Capítulo 14 EN EL SAGRARIO
Entre las sombras nocturnas del palacio, sin otra ayuda que las lámparas que en los corredores lucían a largos intervalos, Bálder recordó sin dificultad el camino que llevaba hasta los aposentos de Náusica. Sólo le salió al paso, remoto tras alguna de las ventanas que se abrían en los recodos, el frío resplandor azulado de la luna llena. Bajo ella todo parecía espectral en el claustro circundado por las cuatro alas del edificio. La planta donde habitaba la hija del Arzobispo estaba desierta y silenciosa. Las campanas habían dado ya la medianoche. En un vestíbulo más o menos apartado, por el que habría llegado a aquel piso si hubiera tomado la escalera principal y no el dédalo por el que Horacio le había guiado, vio a un guardia fornido, de rostro infantil, que cabeceaba sobre su mesa.
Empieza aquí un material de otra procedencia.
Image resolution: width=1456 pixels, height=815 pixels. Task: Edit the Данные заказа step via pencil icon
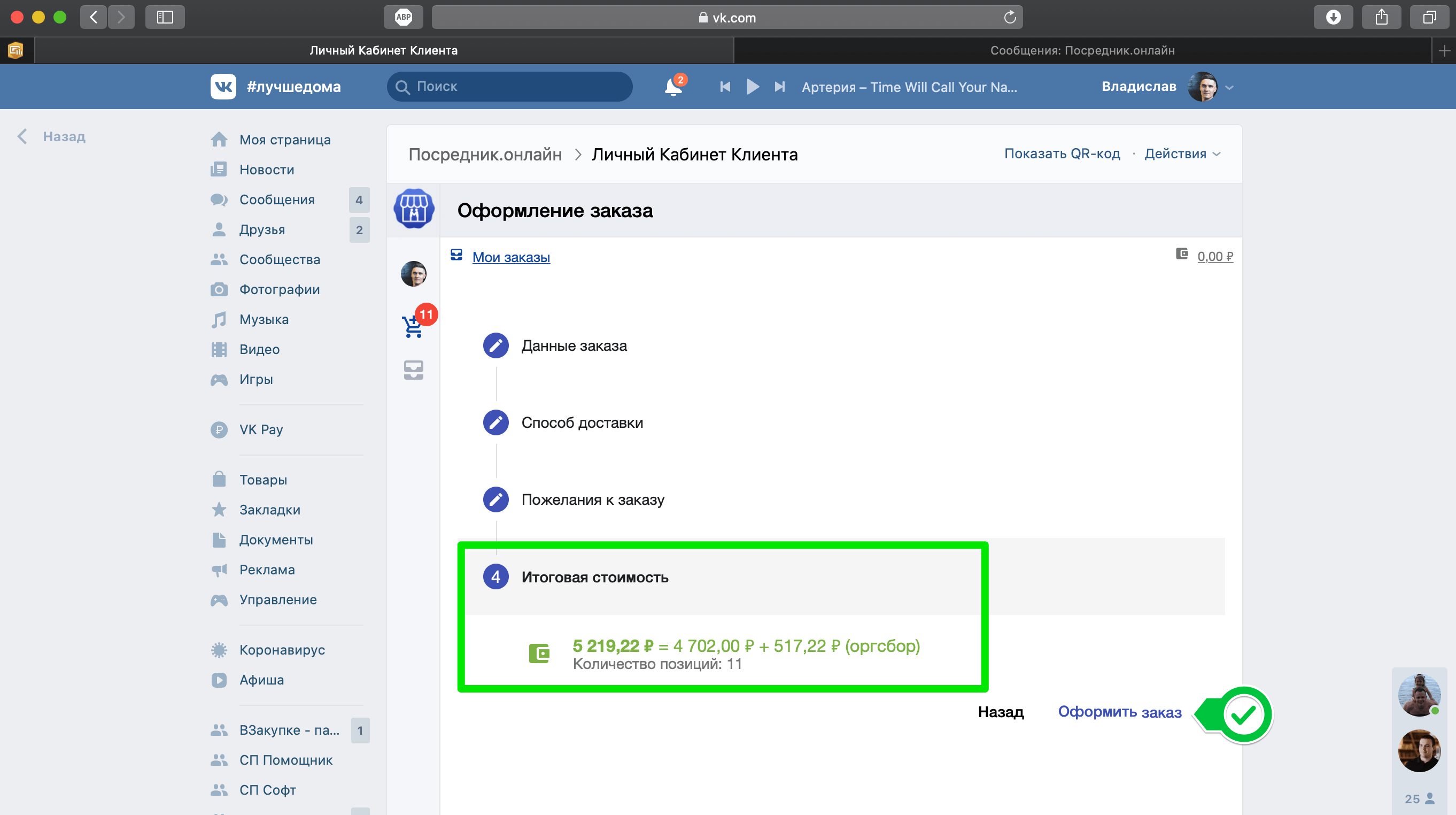click(495, 345)
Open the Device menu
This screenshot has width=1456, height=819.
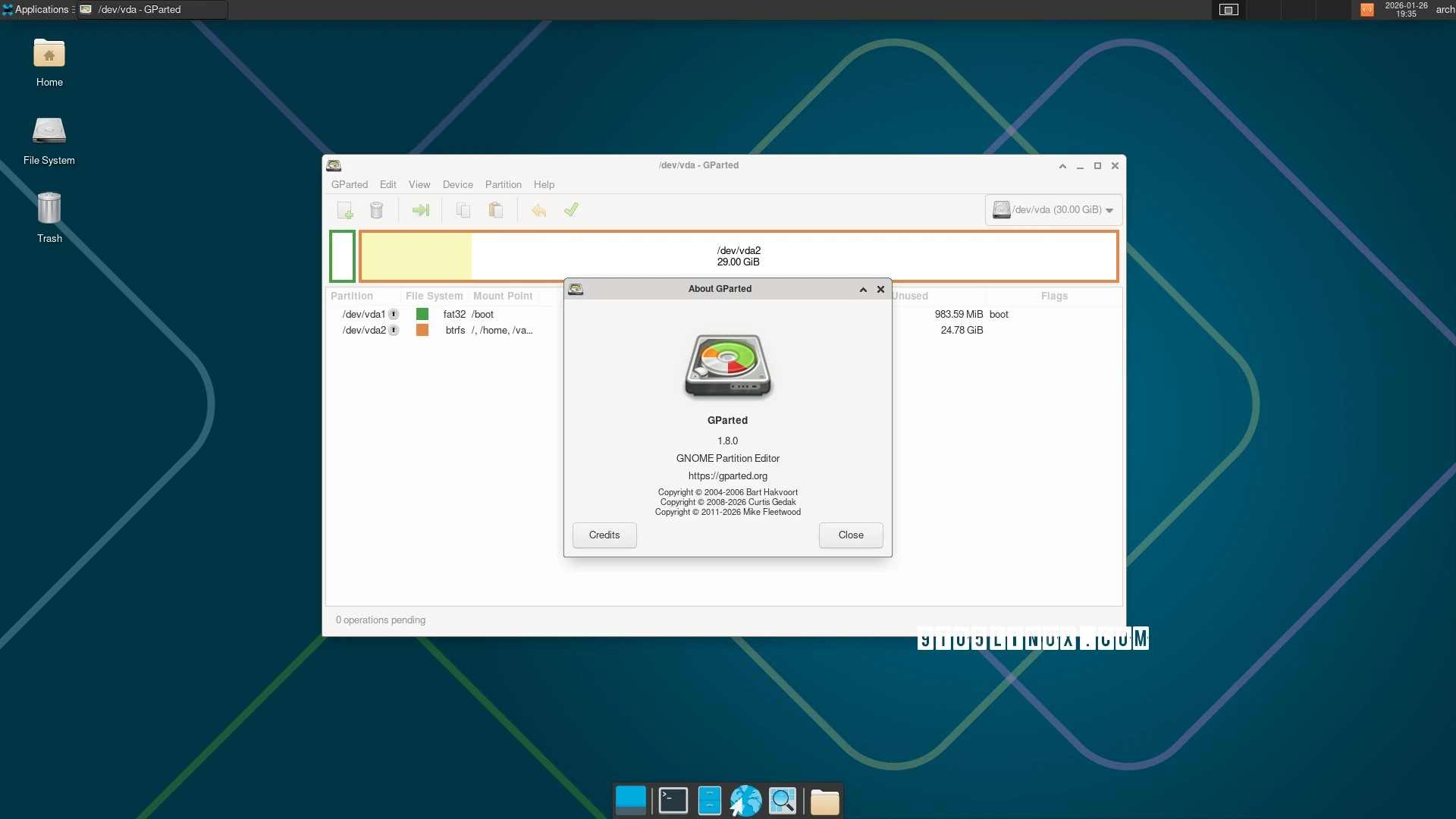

Ante él, apenas sujeto por las manos enguantadas, yacía el bastón. Pese a su aparatosa complexión y la amenaza del arma, el guarddia no daba la sensación de constituir un obstáculo que debería tener en cuenta. Bálder lo constató como una facilidad de la que tal vez prefería disponer, pero no le causaba ninguna alegría. En realidad, había olvidado la última vez en que había sentido algo que mereciese aquel nombre, y no era precisamente aquella noche cuando esperaba recobrarlo.
Sin cuidarse de nada más, caminó hasta la puerta deNáusica. No llamó. Probó y no le sorprendió que la llave no estuviera echada. Empujó la puerta y pasó dentro. Una tenue luz, que era a medias la claridad que entraba de fuera y a medias el candil que ardía junto a la cama, reinaba en la extensa habitación. La hija del Arzobispo estaba levantada, es decir, echada sobre su diván.Tanto éste como la mesita habían sido colocados más cerca de la ventana que la otra vez. La ventana estaba abierta y por ella penetraba una brisa tibia que llenaba la estancia de aromas vegetales. Los olores silvestres que llegaban del exterior se mezclaban con una fragancia prisionera: sobre la mesita, en el jarrón en el que sólo había una la noche de su visita anterior, el extranjero contó hasta siete rosas blancas.